Tan CH , Yu Y , Tan YR , Lim BL , Iyer SG , Madhavan K , Kow AW .
Division of Hepatobiliary and Pancreatic Surgery and Liver Transplantation, Department of Surgery, University Surgical Cluster, National University Health System, Singapore, Singapore.
Yong Loo Lin School of Medicine, National University of Singapore, Singapore, Singapore.
Department of Gastroenterology and Hepatology, National University Health System, Singapore, Singapore.
National University Centre for Organ Transplantation, National University Health System, Singapore, Singapore.


Liver Transplantation (LT) is a recognized treatment for Hepatocellular Carcinoma (HCC). The role of Bridging Therapies (BT) remains controversial.


From January 2001 to October 2012, 192 patients were referred to the National University Hospital, Singapore for consideration of LT for HCC. Sixty-five patients (33.8%) were found suitable for transplant and were placed on the waitlist. Analysis was performed in these patients.


The most common etiology of HCC was Hepatitis B (n=28, 43.1%). Thirty-six patients (55.4%) received BT. Seventeen patients (47.2%) received TACE only, while 10 patients (27.8%) received radiofrequency ablation (RFA) only. The remaining patients received a combination of transarterial chemoembolization (TACE) and RFA. Baseline tumor and patient characteristics were comparable between the two groups. The overall dropout rate was 44.4% and 31.0% in the BT and non-BT groups, respectively (p=0.269).

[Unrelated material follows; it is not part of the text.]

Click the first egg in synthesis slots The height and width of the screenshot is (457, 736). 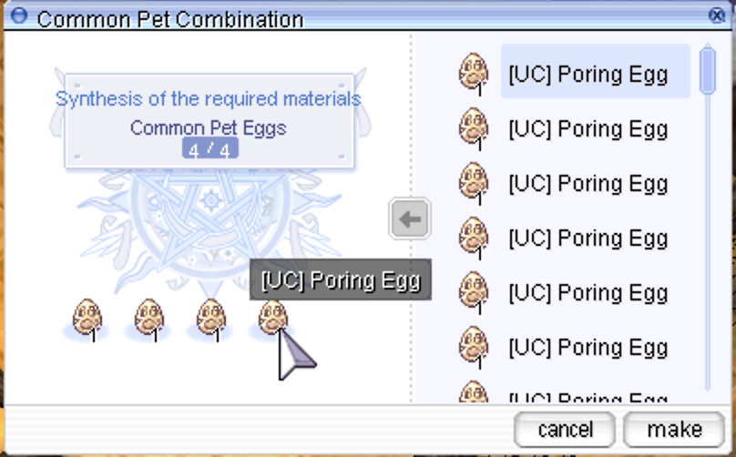pos(87,318)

The dropout rate due to disease progression beyond criteria was 6.9% (n=2) in the non-bridged group and 22.2% (n=8) in the bridged group (p=0.089). Thirty-nine patients (60%) underwent LT, of which all patients who underwent Living Donor LT did not receive BT (n=4, 21.1%, p=0.030). The median time to LT was 180 days (range, 20–558 days) in the non-BT group and 291 days (range, 17–844 days) in the BT group (p=0.214). There was no difference in survival or recurrence between the BT and non-BT groups (p=0.862).


BT does not influence the dropout rate or survival after LT but it should be considered in patients who are on the waitlist for more than 6 months.